Taakomschrijving >>
Van welke gemeente is het bestemmingsplan ‘Overbroekerstraat 110’ volgens de tekst hieronder?

Geëxtraheerde tekst >>
**********
Type plan: bestemmingsplan
Naam van het plan: Bestemmingsplan Overbroekerstraat 110
Status: vastgesteld
Plan identificatie: NL.IMRO.0917.BP010600W000001-0401

Artikel 1 Begrippen

1. plan
het bestemmingsplan ‘Overbroekerstraat 110’ van de gemeente Heerlen.
 
2. bestemmingsplan
de geometrisch bepaalde planobjecten als vervat in het GML-bestand NL.IMRO.0917.BP010600W000001-0401 met de bijbehorende regels.
 
3. aanbouw
een gebouw dat als afzonderlijke ruimte is gebouwd aan een hoofdgebouw waarmee het in directe verbinding staat, welk gebouw onderscheiden kan worden van het hoofdgebouw en dat in architectonisch opzicht ondergeschikt is aan het hoofdgebouw.
**********
Geselecteerde regels >>
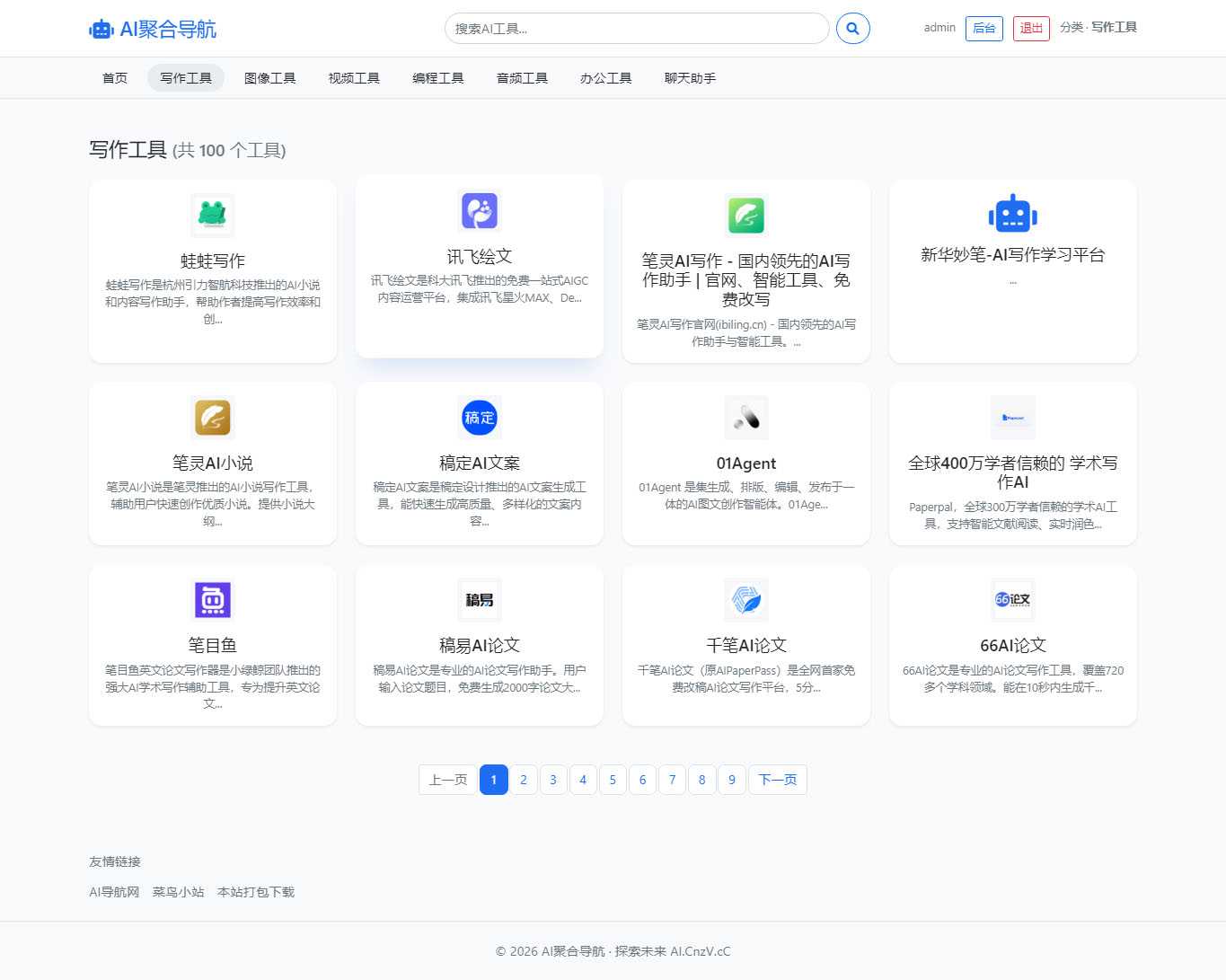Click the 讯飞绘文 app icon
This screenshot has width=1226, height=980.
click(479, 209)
**********
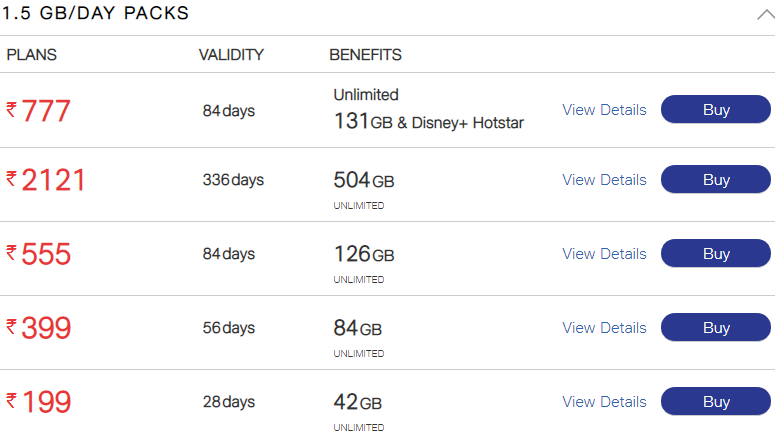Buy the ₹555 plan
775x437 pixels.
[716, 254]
**********
Antwoord >>
Van de gemeente Heerlen.